I got a message from Dan Loggins who used to be the head of
A&R at CBS and he said 'Hey, we need you to come to London
as soon as possible and we're gonna take you around the country
and show you a bunch of bands.
And if you're interested in producing any of them, groovy.
So we went in and I was there with a bunch of guys from CBS
and apparently the sound dude signalled the Clash that I was in the house.
So they began by announcing 'We're going to play a song
and we want to dedicate it to Journey and Ted Nugent.
I think they left Bruce Springsteen out but they mentioned a bunch of big
AOR-ish bands that were big in the late seventies
and most of all the Blue Öyster Cult.
This is 'We're so bored' or 'I'm so bored with the USA' and there we are.
Topper: I really enjoyed working with Sandy Pearlman.
It's the first time I'd been to record an album in a proper studio
and he was very complimentary about my drumming which meant
that maybe there was an affinity between us. And he got a great drum sound.

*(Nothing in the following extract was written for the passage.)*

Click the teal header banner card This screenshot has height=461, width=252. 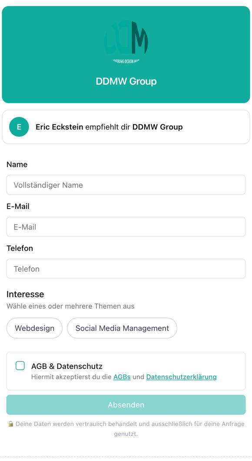tap(126, 54)
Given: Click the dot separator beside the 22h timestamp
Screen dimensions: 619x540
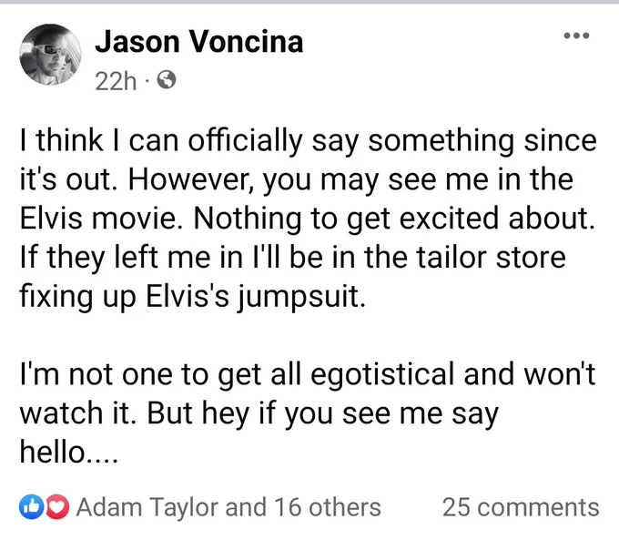Looking at the screenshot, I should [x=147, y=81].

Sandy: In the case of Topper we had one of the greatest drummers ever to be dropped
upon the face of the earth. I called him the human drum machine
but that was unfair to him. He was beyond any conceivable, even 21st century evolution
of the concept of a drum machine or virtual drum machine. He was awesome.
Paul: Sandy Pearlman you know he's a great fellow
and he's good at his job being a producer, but for me
I suppose it sort of showed my flaws in my bass playing because when
I first met Mick I never played an instrument in my life.
And that record is probably what, six months before we
did our first live show so I was quite sort of rough.
Sandy: One of the things I pride myself on is getting
good or great performances out of everybody
no matter what their skill level might have been before I walked in.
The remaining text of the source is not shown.